Chissà perché gli idioti sono spesso in preda a crisi mistiche
Chissà perché ci sono tanti fasci fra gli ex tossici
Se non ci arrivi da solo, fottiti
O moto incalzante, provocatorio e feroce, che denuda chi si rivolta senza perché in “Vieni avanti fischiando”, fotografia in negativo de “La locomotiva” gucciniana.
Vengono avanti fischiando
Secondo me dovresti aver paura
Esplosioni di rabbia cieca
Come la tua fortuna
E niente può fermare questa furia distruttrice
Trattenuta dentro per troppo tempo
Ha la forza della dinamite
La stessa forza della dinamite
Ecco, è il momento del ritorno. Lascio partire l’ultima traccia, la toccante “Rotolacampo” dalle armoniche dylaniane, che scorre nelle amarezze, tra gli schiaffi in faccia del genere umano, dell’amore, dell’addio e perfino della pietà.

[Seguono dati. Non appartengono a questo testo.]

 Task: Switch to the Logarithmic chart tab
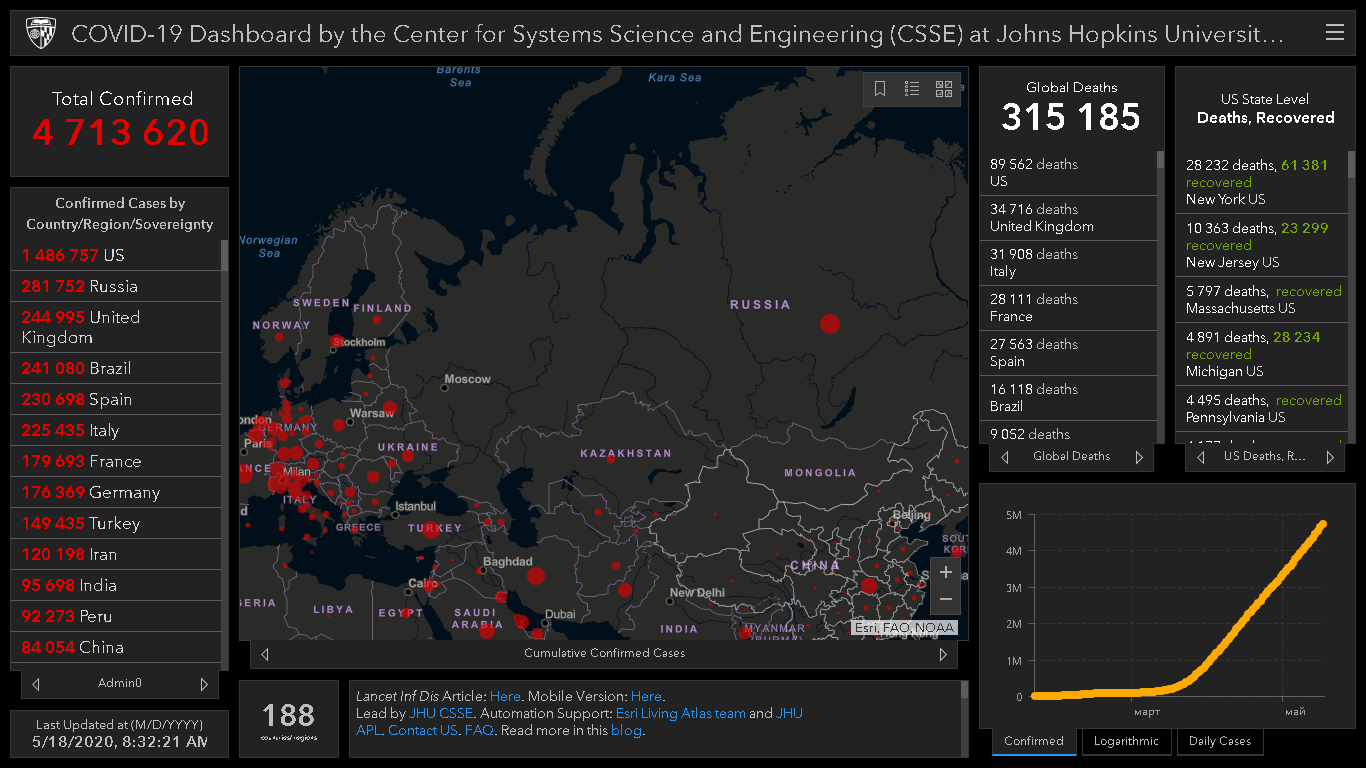pos(1126,741)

Dici che faccio del male senza nemmeno sapere perché
È che quando tocco il fondo, invece di risalire
Ho un doppiofondo segreto tutto per me
E si fa leggera come un cumulo di foglie e sterpaglia nel vento.

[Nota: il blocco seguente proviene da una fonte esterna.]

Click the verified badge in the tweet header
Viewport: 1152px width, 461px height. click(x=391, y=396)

È il vento che porta le nuvole e propaga il fuoco
E qualche volta lascia danni dietro di sé
E io, come un rotolacampo, viaggio con il vento
Con tutte le canzoni ascoltate a ripetizione quando ci credevamo immortali, con l’ansia di ribellarci e la facilità con cui poi ci siamo piegati, con il rancore che sale quando ci svegliamo e non vorremmo più tradire noi stessi o almeno l’idea che di noi stessi ci era così cara. Con la malinconia, la tenerezza, la frustrazione, l’ironia per non impazzire del tutto. Il disco è finito, riprendo a camminare verso un luogo o qualcuno che mi accolga. Vivi e basta, ripete la musica, e diventa tutto.
Quando cambia la luna, c’è un treno per Yuma
Penso di esserci già salita, di volerci salire ancora. Chiunque sia Yuma e dovunque sia.
I Rossofuoco sono Marco Greco, Stewie Dal Col, Luca Martelli. Ospite: Andrea Ruggiero al violino. Copertina di Martina Moretti.